Abu Dhabi Islamic Bank PJSC (ADIB), the U.A.E.’s second-biggest Shariah-compliant bank, advanced for a fourth day. First Gulf Bank PJSC (FGB), the lender controlled by Abu Dhabi’s ruling family, climbed to the highest since Aug. 27. Abu Dhabi’s ADX General Index (ADSMI) rose 0.2 percent to 2,596.73, the highest since Aug. 26, at the close in the emirate. The measure gained 1.7 percent during the five-day rally. Dubai’s DFM General Index (DFMGI) and Qatar’s gauge were little changed, while Oman’s index fell 0.7 percent.
The central bank gave its forecast in a report on its website yesterday. The country, looking to reduce its reliance on oil exports, wants to boost non-oil exports to 11 percent of GDP by 2030 from 1 percent now, the National reported this week, citing the director of foreign trade and exports at the Abu Dhabi Department of Economic Development.
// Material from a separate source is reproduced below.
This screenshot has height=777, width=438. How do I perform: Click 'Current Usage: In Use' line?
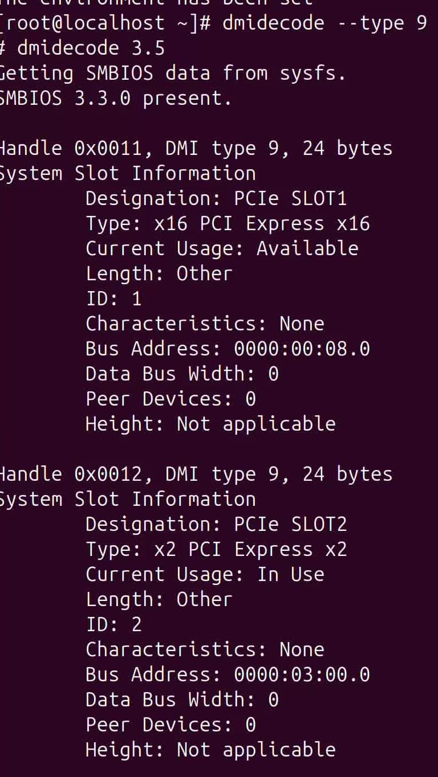click(205, 575)
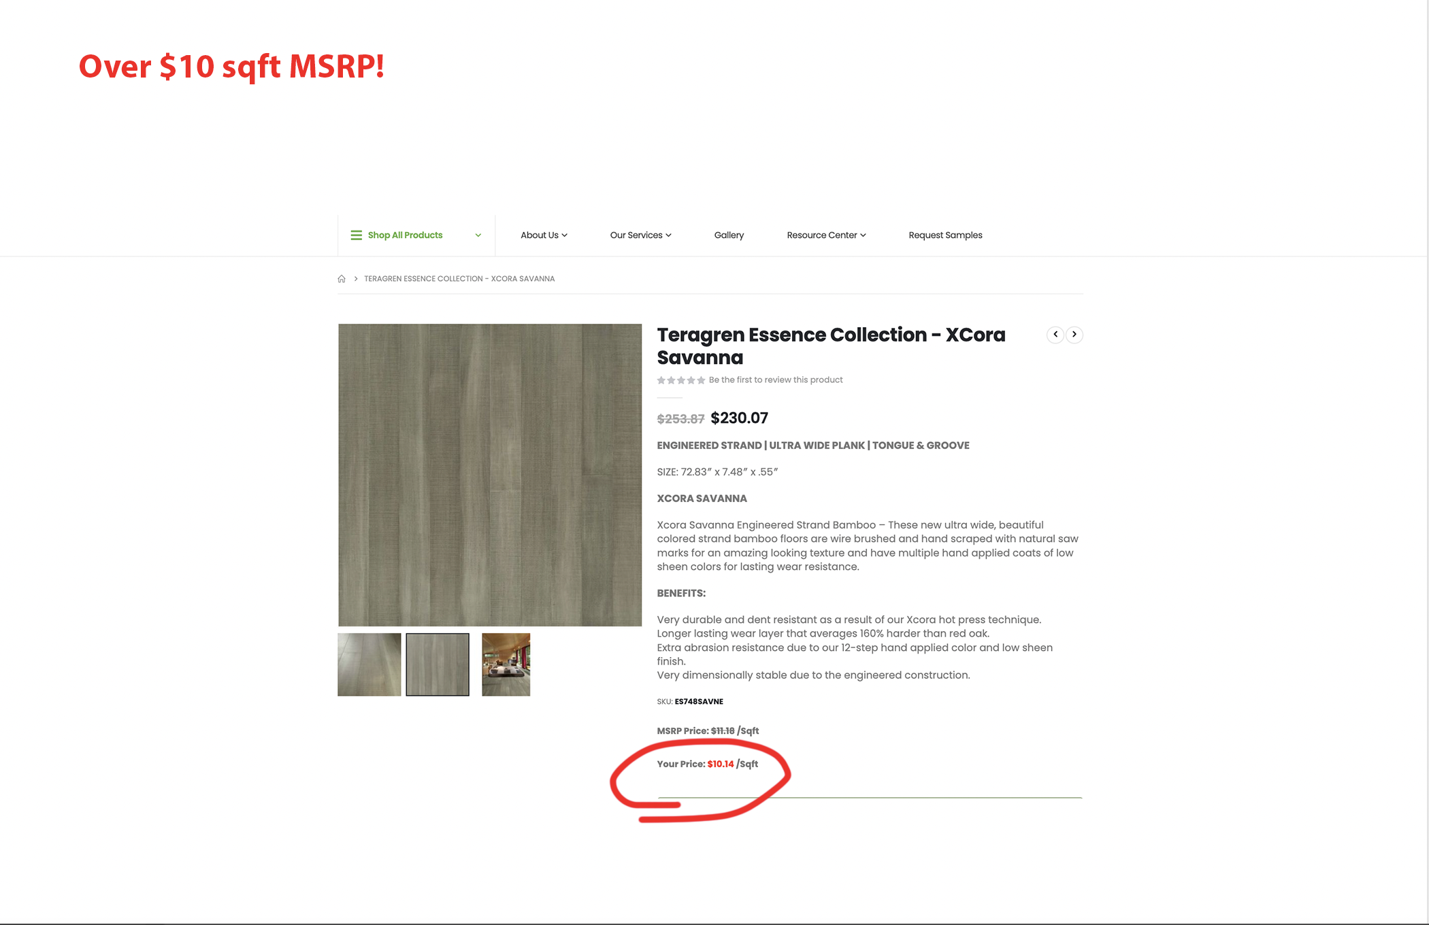Click the Teragren Essence Collection breadcrumb text
The height and width of the screenshot is (925, 1429).
click(x=459, y=279)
The IMF forecasts non- oil industry growth of 3.5 percent, up from 2.7 percent in 2011.
“The central bank projections are higher than International Monetary Fund estimates, and there is positive sentiment toward corporate earnings in the third quarter,” said Nabil Farhat, a partner at Abu Dhabi-based Al Fajer Securities. “The push to implement Basel III next year” also helped push stocks up, Farhat said.
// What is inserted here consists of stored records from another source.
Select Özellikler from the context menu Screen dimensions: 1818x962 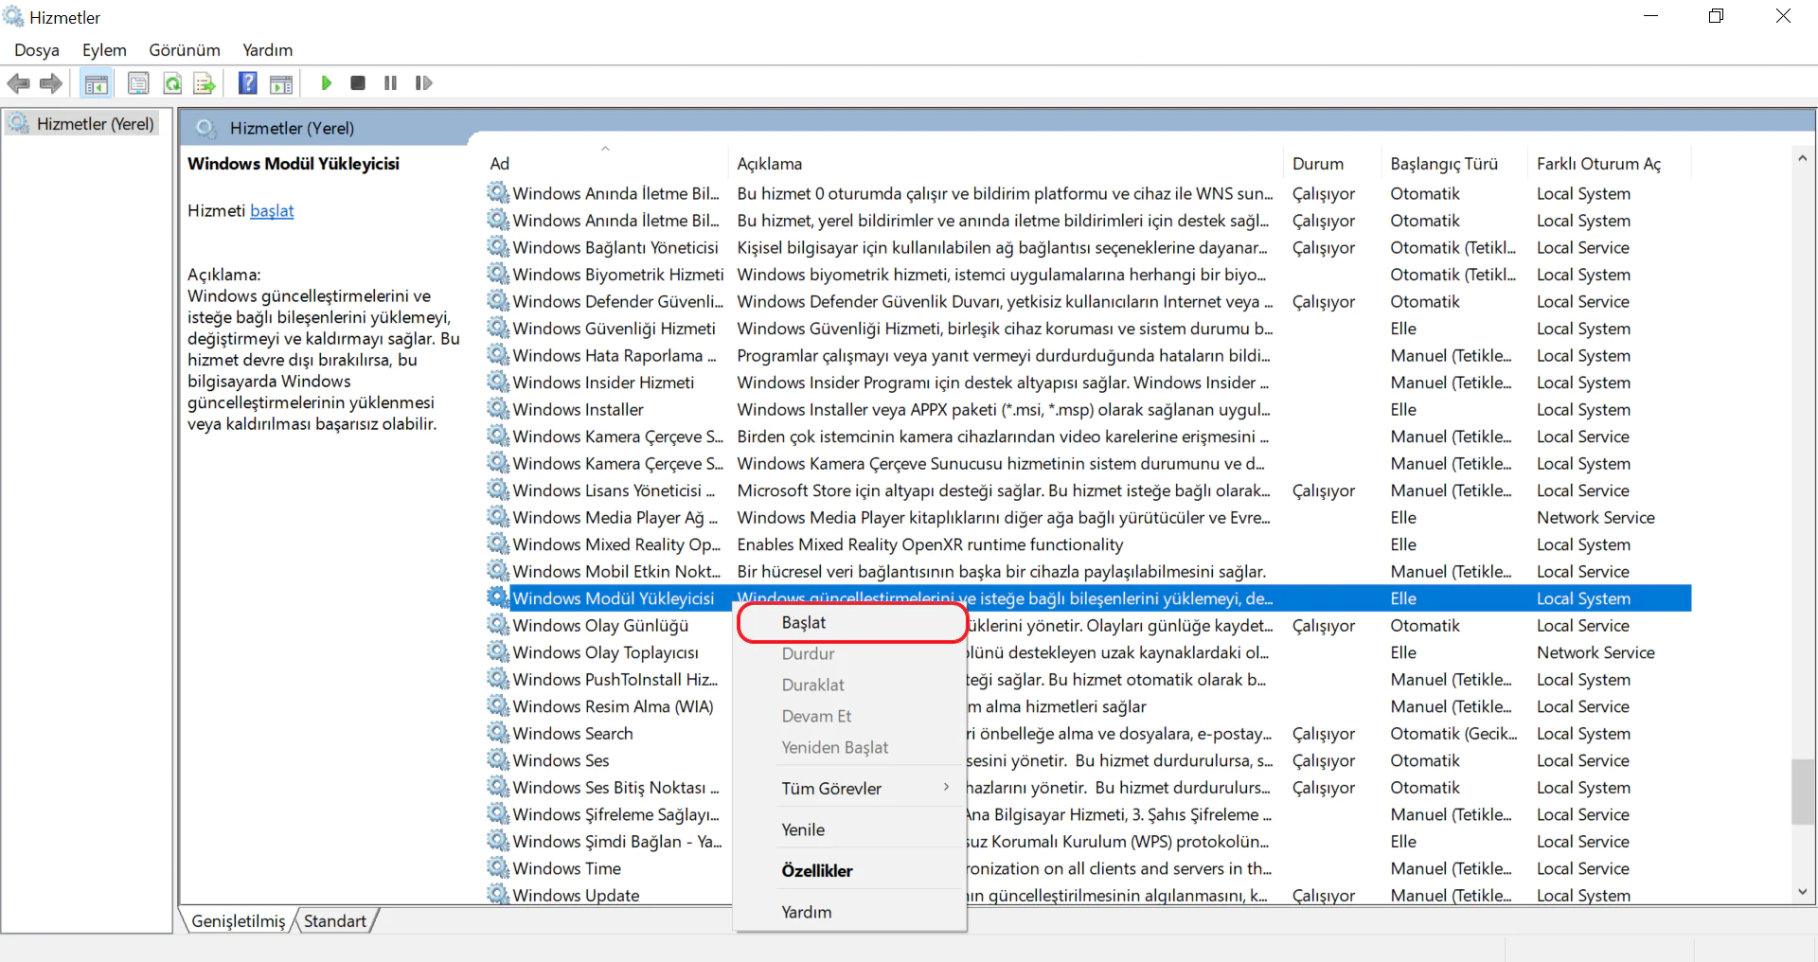(816, 870)

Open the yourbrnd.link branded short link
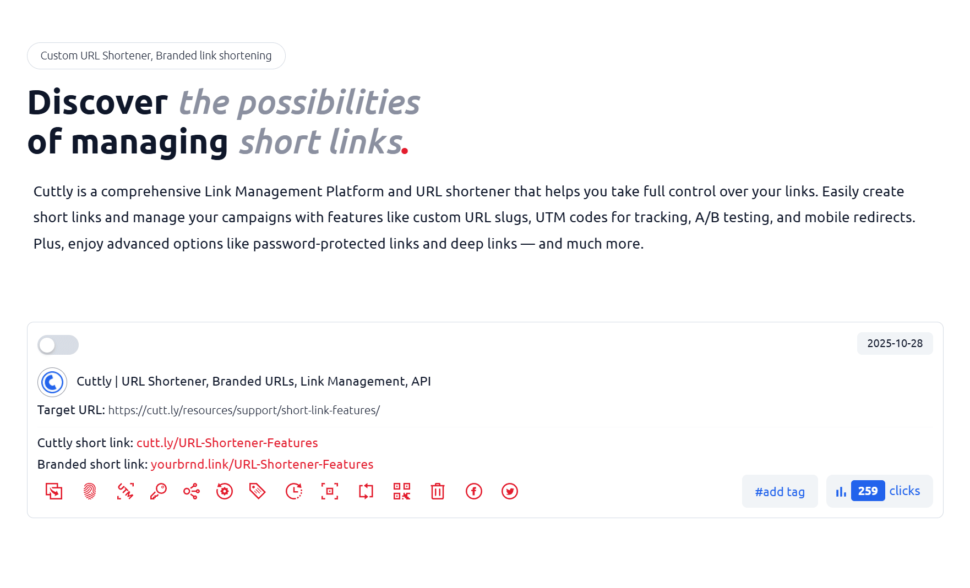pyautogui.click(x=262, y=464)
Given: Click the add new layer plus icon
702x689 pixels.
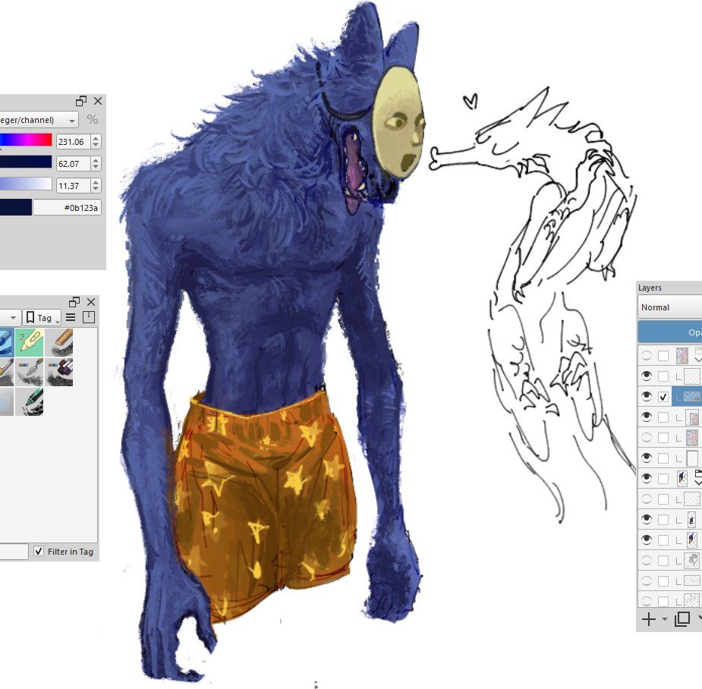Looking at the screenshot, I should coord(649,619).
The central bank said it would seek to protect the banking system from future shocks by installing a discount window to improve “liquidity management” within the U.A.E. and support the development of collateralized debt markets.
Abu Dhabi Islamic climbed 0.9 percent to 3.28 dirhams, the highest since Aug. 26. First Gulf Bank increased 0.2 percent to 9.84 dirhams.
The Bloomberg GCC 200 Index (BGCC200) increased 0.1 percent at 1:09 p.m. in Riyadh and Saudi Arabia’s Tadawul All Share Index (SASEIDX) gained 0.2 percent. Kuwait’s measure and Bahrain’s gauge fell 0.4 percent.